Car Loan EMI Calculator

Calculate car loan EMI (Equated Monthly Installment) with principal, interest breakdown, processing fees, and term comparison. Supports INR and USD.

About the Car Loan EMI Calculator

EMI (Equated Monthly Installment) is the fixed monthly amount paid to a lender until the loan is fully repaid. The car loan EMI calculator helps you plan your vehicle purchase by showing exactly how much you will pay each month and how that payment splits between principal repayment and interest.

In India and many other markets, car loans are structured as EMI-based loans with fixed monthly payments. Interest rates vary by lender, credit score, and whether the car is new or used. Processing fees (typically 0.5–2%) add to the upfront cost. Understanding the total cost of the loan — not just the EMI amount — is essential for budgeting.

This calculator computes your EMI, breaks down each payment into principal and interest components, estimates total cost including down payment, processing fees, and insurance, and lets you compare different loan terms side by side. The amortization schedule shows how your balance decreases over time.

Why Use This Car Loan EMI Calculator?

Dealers often focus on the monthly EMI to make a car feel affordable without highlighting the full cost. This calculator shows the payment split, total interest, and added charges such as processing fees and insurance so you can compare loan terms on total cost, not just monthly outflow.

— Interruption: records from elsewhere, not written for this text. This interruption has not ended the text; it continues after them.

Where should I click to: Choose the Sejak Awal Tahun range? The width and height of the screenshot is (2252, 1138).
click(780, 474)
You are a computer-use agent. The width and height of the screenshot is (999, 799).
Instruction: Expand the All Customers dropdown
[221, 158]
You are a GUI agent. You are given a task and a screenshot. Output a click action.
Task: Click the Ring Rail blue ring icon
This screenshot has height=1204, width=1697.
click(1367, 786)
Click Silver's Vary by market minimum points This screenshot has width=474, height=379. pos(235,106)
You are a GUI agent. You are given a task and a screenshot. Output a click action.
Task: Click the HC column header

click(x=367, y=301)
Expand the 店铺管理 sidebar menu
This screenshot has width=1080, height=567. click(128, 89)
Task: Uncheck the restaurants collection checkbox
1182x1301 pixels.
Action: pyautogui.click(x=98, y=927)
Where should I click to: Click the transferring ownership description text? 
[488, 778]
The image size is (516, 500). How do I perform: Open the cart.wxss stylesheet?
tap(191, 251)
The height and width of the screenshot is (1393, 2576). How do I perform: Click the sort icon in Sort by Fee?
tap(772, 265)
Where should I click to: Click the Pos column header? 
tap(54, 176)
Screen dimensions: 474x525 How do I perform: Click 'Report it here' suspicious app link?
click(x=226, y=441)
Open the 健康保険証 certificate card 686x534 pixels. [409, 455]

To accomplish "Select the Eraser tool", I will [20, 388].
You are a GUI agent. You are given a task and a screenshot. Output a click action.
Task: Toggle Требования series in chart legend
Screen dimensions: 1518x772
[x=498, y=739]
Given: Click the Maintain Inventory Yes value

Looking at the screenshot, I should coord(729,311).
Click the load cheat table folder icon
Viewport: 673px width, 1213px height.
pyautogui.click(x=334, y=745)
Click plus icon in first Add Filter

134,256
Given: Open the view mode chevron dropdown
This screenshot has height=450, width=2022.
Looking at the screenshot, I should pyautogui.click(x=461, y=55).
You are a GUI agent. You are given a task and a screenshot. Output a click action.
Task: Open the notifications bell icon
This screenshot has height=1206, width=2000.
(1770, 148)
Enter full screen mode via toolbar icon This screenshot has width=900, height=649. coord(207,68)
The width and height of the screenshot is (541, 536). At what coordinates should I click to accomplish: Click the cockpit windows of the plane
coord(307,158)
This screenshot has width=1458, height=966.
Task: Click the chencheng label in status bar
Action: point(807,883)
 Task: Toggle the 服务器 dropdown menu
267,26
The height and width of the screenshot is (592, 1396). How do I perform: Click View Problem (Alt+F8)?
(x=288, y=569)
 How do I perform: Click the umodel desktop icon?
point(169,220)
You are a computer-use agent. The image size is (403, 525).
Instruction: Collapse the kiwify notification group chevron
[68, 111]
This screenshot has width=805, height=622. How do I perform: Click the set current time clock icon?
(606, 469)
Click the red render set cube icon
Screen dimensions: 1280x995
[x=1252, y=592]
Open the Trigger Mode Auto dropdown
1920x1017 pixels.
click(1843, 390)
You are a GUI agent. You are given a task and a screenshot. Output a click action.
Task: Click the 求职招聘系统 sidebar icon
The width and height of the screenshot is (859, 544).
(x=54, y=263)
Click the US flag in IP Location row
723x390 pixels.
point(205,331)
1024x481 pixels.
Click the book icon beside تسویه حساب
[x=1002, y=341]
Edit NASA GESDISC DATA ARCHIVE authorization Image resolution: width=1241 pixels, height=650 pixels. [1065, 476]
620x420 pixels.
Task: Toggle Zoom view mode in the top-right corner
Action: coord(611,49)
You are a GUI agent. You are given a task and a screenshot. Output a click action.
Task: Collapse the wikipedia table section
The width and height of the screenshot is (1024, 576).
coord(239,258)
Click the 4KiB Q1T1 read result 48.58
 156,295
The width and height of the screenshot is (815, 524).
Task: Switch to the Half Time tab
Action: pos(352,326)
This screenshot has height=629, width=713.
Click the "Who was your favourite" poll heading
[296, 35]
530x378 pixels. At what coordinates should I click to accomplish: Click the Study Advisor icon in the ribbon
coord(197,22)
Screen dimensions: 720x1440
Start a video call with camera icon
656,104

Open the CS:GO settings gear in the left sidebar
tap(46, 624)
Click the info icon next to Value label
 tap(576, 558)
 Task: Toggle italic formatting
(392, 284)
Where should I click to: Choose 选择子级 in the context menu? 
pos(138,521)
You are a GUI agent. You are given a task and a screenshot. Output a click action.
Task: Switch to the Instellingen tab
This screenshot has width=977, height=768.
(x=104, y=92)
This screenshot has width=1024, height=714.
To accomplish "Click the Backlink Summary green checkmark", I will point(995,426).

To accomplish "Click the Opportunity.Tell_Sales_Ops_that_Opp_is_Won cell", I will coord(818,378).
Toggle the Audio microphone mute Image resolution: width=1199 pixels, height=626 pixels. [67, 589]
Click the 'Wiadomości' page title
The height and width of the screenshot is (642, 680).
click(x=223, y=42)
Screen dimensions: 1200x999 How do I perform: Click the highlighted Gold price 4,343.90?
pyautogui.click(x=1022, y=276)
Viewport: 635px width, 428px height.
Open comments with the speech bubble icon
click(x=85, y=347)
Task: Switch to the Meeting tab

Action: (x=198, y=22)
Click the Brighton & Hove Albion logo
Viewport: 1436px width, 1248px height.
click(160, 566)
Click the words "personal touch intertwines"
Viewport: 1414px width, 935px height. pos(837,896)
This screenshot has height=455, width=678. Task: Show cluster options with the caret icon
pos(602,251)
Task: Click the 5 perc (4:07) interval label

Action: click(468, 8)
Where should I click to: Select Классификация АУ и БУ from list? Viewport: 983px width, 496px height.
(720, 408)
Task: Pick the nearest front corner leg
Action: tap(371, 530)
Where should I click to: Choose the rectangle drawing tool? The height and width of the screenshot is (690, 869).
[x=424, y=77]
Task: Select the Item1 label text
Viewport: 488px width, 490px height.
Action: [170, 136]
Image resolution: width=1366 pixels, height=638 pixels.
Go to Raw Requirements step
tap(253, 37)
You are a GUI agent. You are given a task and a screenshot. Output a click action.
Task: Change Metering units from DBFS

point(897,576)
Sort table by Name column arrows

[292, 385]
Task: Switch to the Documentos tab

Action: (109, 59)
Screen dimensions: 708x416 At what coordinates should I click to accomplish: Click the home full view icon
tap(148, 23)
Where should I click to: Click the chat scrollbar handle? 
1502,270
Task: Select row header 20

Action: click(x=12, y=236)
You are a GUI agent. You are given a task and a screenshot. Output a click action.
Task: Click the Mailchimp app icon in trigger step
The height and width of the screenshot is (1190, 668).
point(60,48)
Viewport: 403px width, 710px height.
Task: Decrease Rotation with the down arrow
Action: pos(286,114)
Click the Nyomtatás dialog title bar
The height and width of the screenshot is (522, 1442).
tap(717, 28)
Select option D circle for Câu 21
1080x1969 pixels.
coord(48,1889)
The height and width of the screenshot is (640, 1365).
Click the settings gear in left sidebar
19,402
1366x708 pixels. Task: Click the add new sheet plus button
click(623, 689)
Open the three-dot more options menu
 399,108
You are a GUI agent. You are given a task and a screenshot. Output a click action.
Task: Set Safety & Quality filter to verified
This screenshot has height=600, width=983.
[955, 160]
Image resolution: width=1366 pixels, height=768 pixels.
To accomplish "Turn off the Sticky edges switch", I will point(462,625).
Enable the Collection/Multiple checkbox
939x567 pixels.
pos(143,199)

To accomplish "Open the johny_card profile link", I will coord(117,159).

How to Use This Calculator

  1. Enter the car price (on-road or ex-showroom).
  2. Subtract your down payment amount.
  3. Set the interest rate offered by the bank.
  4. Choose the loan term in months.
  5. Add processing fee percentage and annual insurance.
  6. Select your currency (INR or USD).
  7. Review EMI, total interest, and compare terms.

Formula

EMI = P × r × (1+r)^n / [(1+r)^n − 1], where P = loan amount, r = monthly interest rate (annual rate / 12 / 100), n = loan term in months. Total Interest = (EMI × n) − P. Total Cost = Total Payments + Down Payment + Processing Fee + Insurance.

Example Calculation

Result: ₹13,127 monthly EMI — ₹1,47,634 total interest — ₹9,54,034 total cost

An ₹8 lakh car with ₹1.6L down payment finances ₹6.4L. At 8.5% for 60 months, the EMI is ₹13,127. Total interest is ₹1,47,634. Adding ₹6,400 processing fee and ₹25,000 insurance, total cost is ₹9,54,034.

Tips & Best Practices

Reading EMI Quotes

EMI is the fixed monthly amount you pay, but the interest portion is highest at the start of the loan and declines over time. That means two offers with the same EMI can still have very different total costs if the rate, term, or fees differ.

Total Ownership Cost

For car loans, EMI is only part of the decision. Down payment, processing fees, insurance, and the loan term all change the true cost of financing. A lower monthly payment over a longer term can still end up more expensive overall.

Choosing the Right Term

A shorter term usually means a higher EMI but lower total interest, while a longer term lowers the monthly payment and increases the total cost. Use the comparison view to balance cash flow comfort against the amount you pay over the life of the loan.

Sources & Methodology

Last updated:

Methodology

This worksheet applies the standard reducing-balance installment-loan formula to the financed amount after the user's down payment. It then layers on the user-entered processing fee and insurance estimate to show a fuller ownership-cost picture.

The result is a planning estimate, not a lender disclosure. Actual loan offers can differ because of taxes, dealer add-ons, prepaid charges, credit-based pricing, and local disclosure rules.

Sources

Frequently Asked Questions

What is EMI?

EMI stands for Equated Monthly Installment. It is the fixed monthly payment that includes both principal repayment and interest. The EMI remains constant throughout the loan term, but the principal-interest split changes each month.

What is a good car loan interest rate?

In India, new car loan rates range from 7–12% depending on the bank and your credit score. Used car rates are typically 2–4% higher. In the US, good credit gets 5–7% for new cars. Always compare multiple lenders.

How does down payment affect EMI?

A larger down payment reduces the loan amount, which directly reduces EMI and total interest. Most lenders require 10–20% minimum down payment. Putting 25%+ down significantly reduces your monthly burden.

What is a processing fee?

The processing fee is a one-time charge by the bank for processing your loan application. It typically ranges from 0.5–2% of the loan amount. Some banks waive it during promotional periods.

Should I prepay my car loan?

If your loan rate is higher than what you could earn investing, prepaying makes financial sense. Most lenders allow partial prepayment after 6–12 months. Check for prepayment penalties before deciding.

How is EMI different from flat rate?

EMI uses the reducing balance method — interest is charged on the outstanding balance, which decreases each month. A flat rate charges interest on the original principal throughout. The flat rate always costs more. Always compare using reducing-balance (EMI) rates.